The Department of Labor is currently working on final regulations regarding default investment options in tax qualified plans subject to the Employment Retirement Income Security Act of 1974.
These regulations are likely to shape the course of employee investments in coming years, including how and whether employees can benefit from the unique ability of annuities to guarantee a lifetime income from assets accumulated in 401(k) and 403(b) plans.
By way of background, ERISA section 404 imposes standards on fiduciaries of qualified plans, including those who make investment decisions affecting plan assets. A breach can result in liability for any losses to the plan and its participants.
An important exception to this comes under section 404(c)(1) for individual account plans, such as a 401(k), where the participant directs account asset investment among diversified options. Under the exception, a fiduciary is not liable for any loss resulting from a participant’s exercise of control of those assets.
The new Pension Protection Act of 2006 has now extended this exception to fiduciaries investing participant assets in default investment alternatives (in accord with DOL regulations) where a participant fails to exercise affirmative investment control. PPA says those regulations should provide guidance on the appropriateness of designating default investments that include a mix of asset classes consistent with capital preservation, long-term capital appreciation, or a blend of both.
On Sept. 27, 2006, the DOL issued proposed regulations interpreting this new exception for default investment options. The final regulations are due Feb. 17, 2007.
The proposed regulations have attracted approximately 103 comment letters, including many from life insurance people. The insurance industry letters (as well as many others) center on the proposed definition of “qualified default investment alternatives” or “QDIAs.”
In contrast to DOL’s express rejection, in the proposed regulations, of stable value and money market funds as QDIAs, the proposal is simply silent on using annuities to provide default investments.
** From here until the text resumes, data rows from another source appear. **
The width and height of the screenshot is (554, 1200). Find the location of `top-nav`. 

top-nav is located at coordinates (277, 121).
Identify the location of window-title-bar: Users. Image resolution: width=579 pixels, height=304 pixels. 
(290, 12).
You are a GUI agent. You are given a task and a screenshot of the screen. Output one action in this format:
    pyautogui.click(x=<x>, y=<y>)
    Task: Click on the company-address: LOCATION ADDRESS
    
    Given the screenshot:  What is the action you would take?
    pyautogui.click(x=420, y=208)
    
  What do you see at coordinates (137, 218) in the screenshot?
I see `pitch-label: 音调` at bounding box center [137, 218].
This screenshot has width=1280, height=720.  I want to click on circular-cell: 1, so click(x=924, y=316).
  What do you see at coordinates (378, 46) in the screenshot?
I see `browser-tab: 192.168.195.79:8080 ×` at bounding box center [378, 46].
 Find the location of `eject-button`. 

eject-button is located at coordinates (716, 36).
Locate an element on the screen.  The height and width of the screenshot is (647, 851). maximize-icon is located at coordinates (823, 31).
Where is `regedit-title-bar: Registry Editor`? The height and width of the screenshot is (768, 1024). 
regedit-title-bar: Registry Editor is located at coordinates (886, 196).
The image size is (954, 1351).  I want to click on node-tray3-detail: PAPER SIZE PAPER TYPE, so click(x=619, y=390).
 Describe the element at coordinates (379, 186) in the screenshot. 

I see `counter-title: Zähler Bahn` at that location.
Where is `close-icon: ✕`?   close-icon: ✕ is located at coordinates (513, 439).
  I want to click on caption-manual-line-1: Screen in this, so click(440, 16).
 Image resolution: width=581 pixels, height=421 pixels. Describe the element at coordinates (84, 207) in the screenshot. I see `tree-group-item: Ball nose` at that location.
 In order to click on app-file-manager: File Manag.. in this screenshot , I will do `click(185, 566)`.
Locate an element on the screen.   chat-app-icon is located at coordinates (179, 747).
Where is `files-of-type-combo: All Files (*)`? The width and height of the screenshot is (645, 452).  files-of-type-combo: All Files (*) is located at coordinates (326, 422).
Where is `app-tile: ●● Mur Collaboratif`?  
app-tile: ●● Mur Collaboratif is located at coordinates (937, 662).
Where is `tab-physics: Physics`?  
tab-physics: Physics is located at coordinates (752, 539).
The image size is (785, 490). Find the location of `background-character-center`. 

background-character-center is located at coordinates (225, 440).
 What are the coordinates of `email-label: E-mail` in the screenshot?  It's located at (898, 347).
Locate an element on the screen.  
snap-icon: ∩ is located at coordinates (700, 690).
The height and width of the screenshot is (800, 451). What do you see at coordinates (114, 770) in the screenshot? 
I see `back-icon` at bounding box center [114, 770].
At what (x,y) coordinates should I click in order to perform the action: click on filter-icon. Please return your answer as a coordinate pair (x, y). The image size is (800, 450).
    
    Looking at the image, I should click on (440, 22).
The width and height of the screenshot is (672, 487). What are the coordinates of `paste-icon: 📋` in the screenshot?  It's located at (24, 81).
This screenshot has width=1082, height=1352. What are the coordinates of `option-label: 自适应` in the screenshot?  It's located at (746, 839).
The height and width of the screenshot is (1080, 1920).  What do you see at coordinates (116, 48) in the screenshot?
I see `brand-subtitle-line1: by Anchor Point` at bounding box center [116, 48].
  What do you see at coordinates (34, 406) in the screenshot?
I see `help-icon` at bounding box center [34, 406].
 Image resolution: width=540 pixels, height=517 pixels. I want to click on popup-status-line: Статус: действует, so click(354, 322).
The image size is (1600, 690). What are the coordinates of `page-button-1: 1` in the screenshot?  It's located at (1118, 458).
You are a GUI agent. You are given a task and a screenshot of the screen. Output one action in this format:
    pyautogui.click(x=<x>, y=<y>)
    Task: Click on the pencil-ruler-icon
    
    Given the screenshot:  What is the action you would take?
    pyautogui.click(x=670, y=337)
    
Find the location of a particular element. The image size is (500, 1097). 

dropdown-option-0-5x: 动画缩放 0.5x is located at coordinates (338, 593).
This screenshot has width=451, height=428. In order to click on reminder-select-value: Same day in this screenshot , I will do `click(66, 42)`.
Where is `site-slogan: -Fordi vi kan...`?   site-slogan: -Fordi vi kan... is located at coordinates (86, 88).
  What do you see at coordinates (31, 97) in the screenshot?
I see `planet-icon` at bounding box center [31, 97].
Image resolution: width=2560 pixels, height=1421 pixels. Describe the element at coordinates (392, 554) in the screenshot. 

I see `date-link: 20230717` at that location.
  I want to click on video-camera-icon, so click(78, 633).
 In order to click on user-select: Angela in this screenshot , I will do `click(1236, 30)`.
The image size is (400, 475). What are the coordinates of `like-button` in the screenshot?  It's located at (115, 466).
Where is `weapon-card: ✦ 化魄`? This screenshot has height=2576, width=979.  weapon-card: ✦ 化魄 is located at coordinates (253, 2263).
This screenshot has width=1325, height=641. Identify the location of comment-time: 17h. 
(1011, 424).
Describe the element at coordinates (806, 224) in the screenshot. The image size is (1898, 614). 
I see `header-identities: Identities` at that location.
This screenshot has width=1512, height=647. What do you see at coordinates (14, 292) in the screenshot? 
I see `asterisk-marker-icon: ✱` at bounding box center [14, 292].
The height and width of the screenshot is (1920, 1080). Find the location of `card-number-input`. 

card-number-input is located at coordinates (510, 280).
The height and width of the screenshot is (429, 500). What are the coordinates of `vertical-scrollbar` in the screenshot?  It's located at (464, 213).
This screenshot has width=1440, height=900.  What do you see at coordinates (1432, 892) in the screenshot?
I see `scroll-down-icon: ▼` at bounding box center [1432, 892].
It appears fairly clear that, under the proposal, deferred fixed annuities would not qualify as QDIAs. On the other hand, the proposed regulations are carefully drafted to refer to “investment fund products.” It may well be reasonable to conclude that an investment in a variable deferred annuity contract separate account is an “investment fund product” that may qualify as a QDIA, if all of the applicable requirements otherwise are met.